### Your objective
In the material below, how many lines contain "agent"? Answer with the number alone.
**** Entries supplied ****
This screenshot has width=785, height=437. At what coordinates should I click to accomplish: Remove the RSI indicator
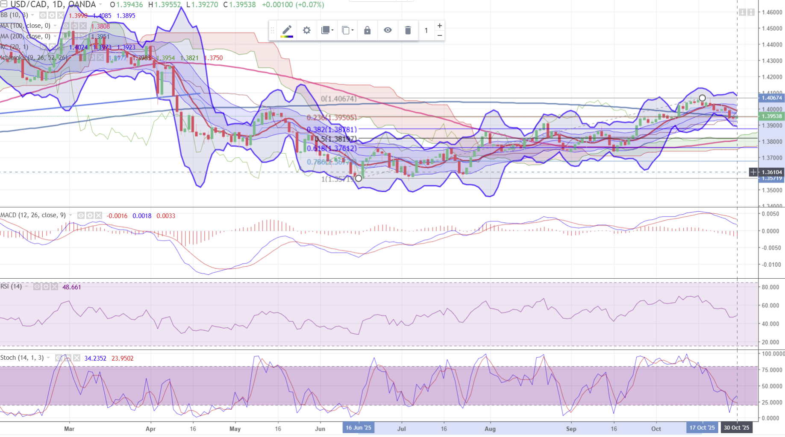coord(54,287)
****
**** Entries supplied ****
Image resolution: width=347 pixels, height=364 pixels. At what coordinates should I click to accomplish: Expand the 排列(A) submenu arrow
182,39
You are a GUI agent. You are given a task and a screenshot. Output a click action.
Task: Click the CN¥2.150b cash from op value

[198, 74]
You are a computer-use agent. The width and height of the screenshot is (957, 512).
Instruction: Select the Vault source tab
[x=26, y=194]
****
**** Entries supplied ****
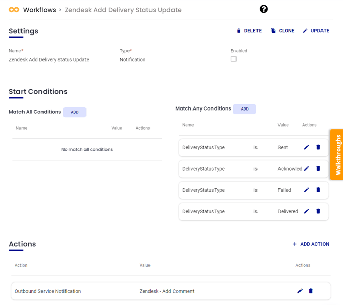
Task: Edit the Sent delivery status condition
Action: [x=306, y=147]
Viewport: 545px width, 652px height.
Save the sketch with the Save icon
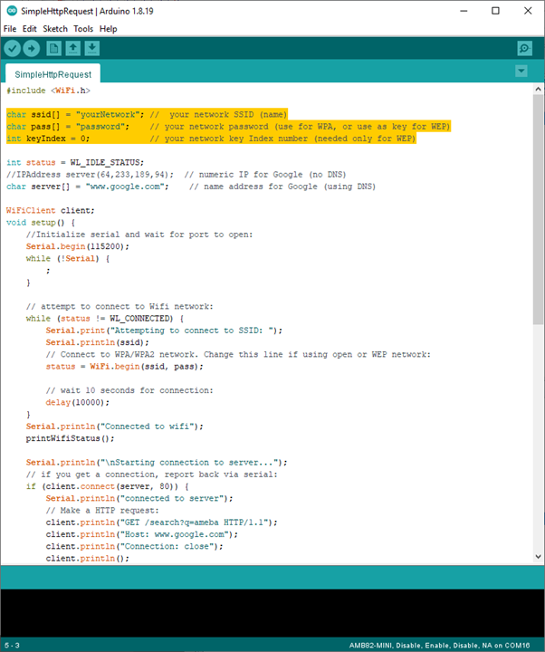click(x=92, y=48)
****
### Exercise result
2